課題
a – 仙台埋木についての文章によると、「仙台埋木細工」の材料には上下どちらの亜炭層のものが使われていますか？
b – 仙台埋木についての文章の続きを、最後の文の後から書いてください。

原文抜粋
%%
注意したいのは、現代において、埋もれ木細工として有名な「仙台埋木」は、広瀬川の断崖やそれに続く青葉山・八木山の山中の亜炭層から出土する亜炭物で、「向山層」と名づけられた地層に含まれているということである。これはまったく名取川の埋もれ木とは別物である。学者で医師の橘南渓が仙台に来たのは仙台埋木が作られる江戸後期の天明年間で、彼が「東西遊記」の中で言っている埋木は「名取川の埋もれ木」であると考えられる。八木山や広瀬川上流竜ノ口沿いの青葉山で取れる山埋木(青葉山埋木・仙台埋木と呼ばれる)とはまったく別物であると言ってよい。
「向山層」は大部分が火山噴火物の層である。亜炭層は主に二層あり、下部の亜炭層は四五百万年前の噴火でセコイヤやメタセコイヤなどの巨木林が生い茂っていた平地を大火砕流が襲った結果出来たらしい。もちろん泥流が襲ったこともあったろう。上部の亜炭層は当然それより新しい時代に(およそ三百年前)多くの樹木が火山灰等により埋まって出来たらしいが、成因はあまりよく分からない。霊屋橋付近の広瀬川河床や竜の口峡谷の断崖にそれらの地層が見られ、亜炭片や埋もれ木の立ち木株の姿が観察されるという(「せんだい地学ハイキング」)。「仙台市史」はいまから約三百万年前〜五百万年前の亜炭層としている。「仙台埋木細工」で使う材料は上の亜炭層のものを利用している。
亜炭の不良品は明治以降風呂焚きなどの燃料としても使用された。特に燃料不足の昭和二十年代は生産量がピークで、亜炭鉱山が四十以上あったらしい。しかし燃料不足が解消した昭和四十年代には多くの亜炭鉱山が閉山し、現在では埋木細工の材料が枯渇して「埋木細工」の製造・販売はほとんどされなくなった(相原陽三「亜炭さまざま」ほか、『市史せんだい12号』所収)。最近は復活のきざしもあるようだ・・・。
%%
データ部
%%
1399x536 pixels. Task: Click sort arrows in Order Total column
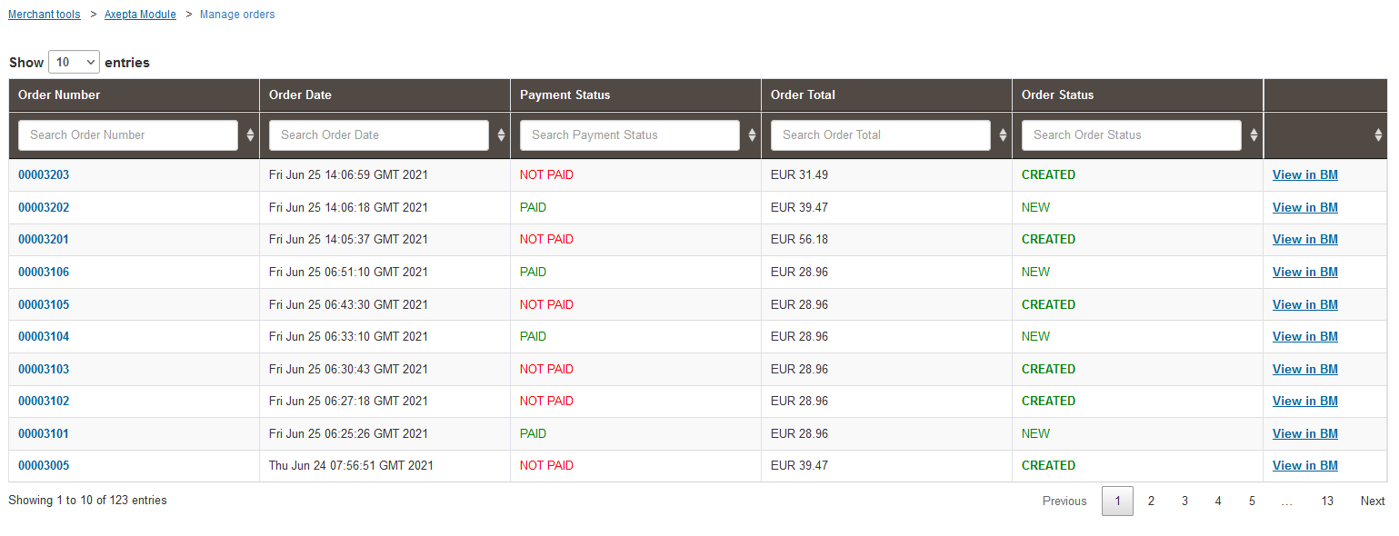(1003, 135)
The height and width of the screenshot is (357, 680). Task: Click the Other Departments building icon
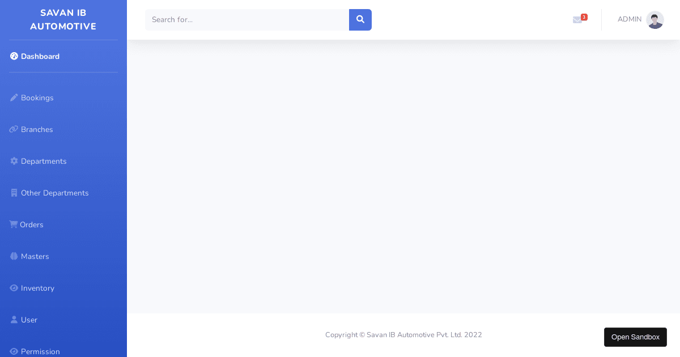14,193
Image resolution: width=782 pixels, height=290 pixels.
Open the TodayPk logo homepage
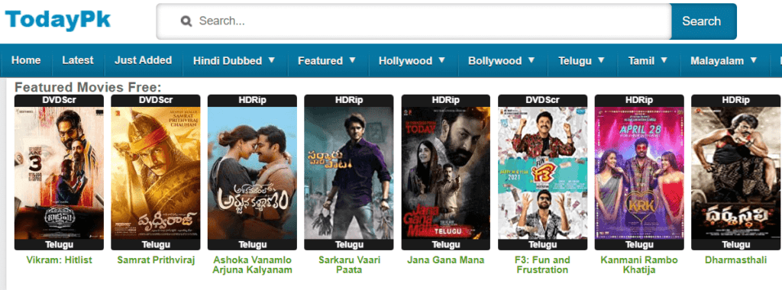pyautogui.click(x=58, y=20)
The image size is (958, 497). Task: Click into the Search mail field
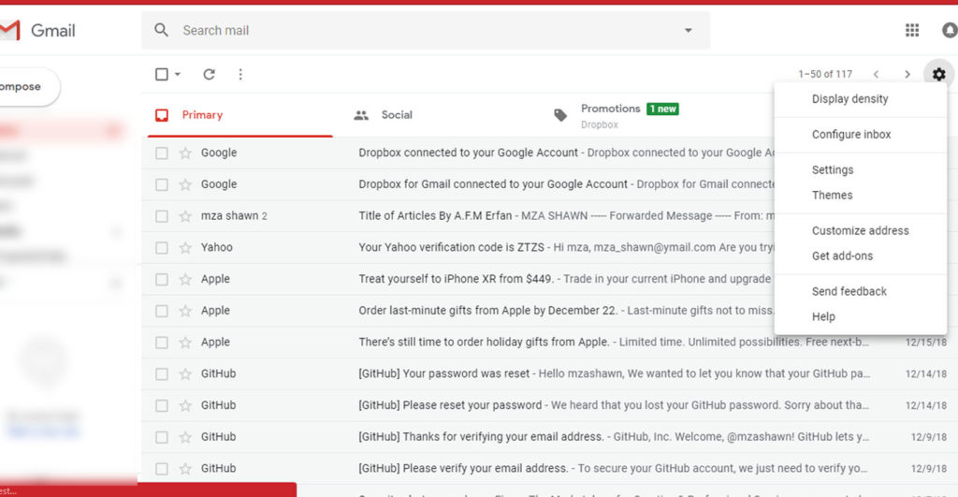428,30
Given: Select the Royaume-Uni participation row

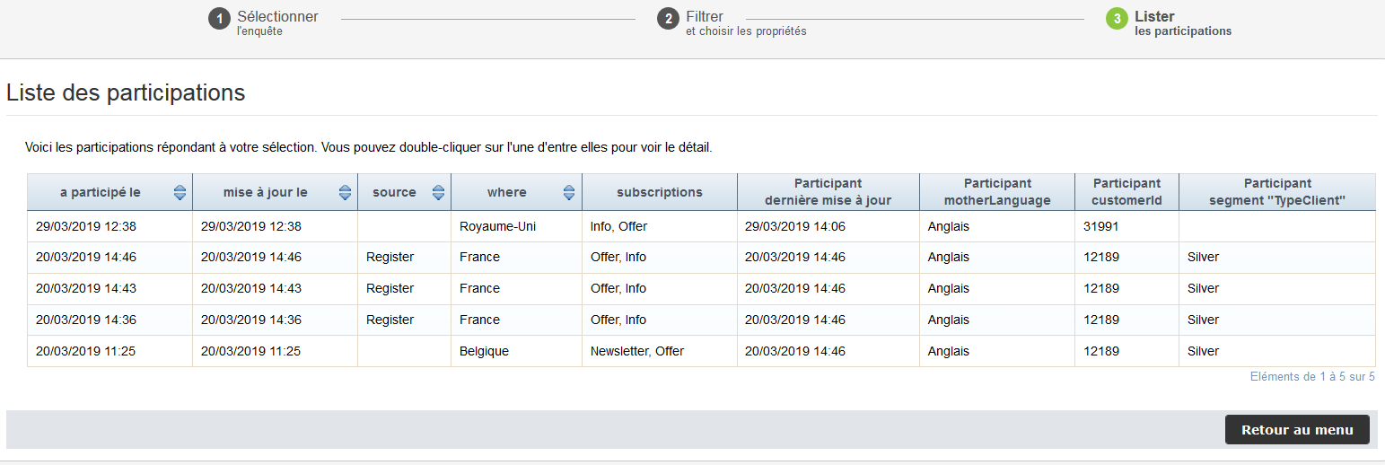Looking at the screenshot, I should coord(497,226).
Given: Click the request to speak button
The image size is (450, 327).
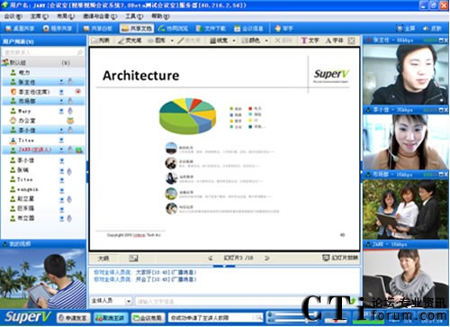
%%
課題ごとの結果
a – 上の亜炭層のものが使われています。

b –
亜炭埋木も埋木化石も同じ年代の地層に閉じ込められている。生成過程もほぼ同じであるが、埋木化石は、埋まった樹木に何らかの事情で珪化物質が浸潤して硬化したと思われる。
下の写真は、仙台市太白区愛宕神社北側の広瀬川愛宕緑地川原で採集した亜炭片。珪化して石化した部分と木質部分(褐色部)が共存している。
仙台市太白区八本松付近の広瀬川の石川原で亜炭(山埋木)片を採集した。ここは旧四号国道と四号バイパス道の中間地点で、長町から近い場所である。ここから約2km~3kmで名取川に合流する。竜ノ口沢や霊屋橋付近の「山埋木」片が名取川へと流れ下っていることを予感させるのに十分な資料であろう。
次は若林区飯田の広瀬川原からの採集亜炭。多数の亜炭片が拾える。名取川との合流地点はもうすぐ先である。亜炭片が名取川へ流れ下ることは確かである。湿っている亜炭は乾燥すると、ひび割れが激しく、割れがすすんで、石炭状のブロックになってしまう。主な割れの発生面は振り被った地層面に沿っている。切断の断面に、年輪はほとんど見えない。この亜炭は大木の亜炭ではなく、枝葉草類の亜炭と思われる。一部細い幹を含むが、若く軟らかいと見えて、圧縮により、ほぼぺちゃんこ(せんべい状)になっている。自然乾燥により、薄い層は捲れ上がっていく。時間が経過した断面ではこの層の重なりが見やすい。小さな破片から置物を作ってみた。
仙台埋木(亜炭) 広瀬川産 仙台埋木(亜炭) 広瀬川産
層の重なり観察 埋木置物(仙台埋木、写真左の亜炭から製作)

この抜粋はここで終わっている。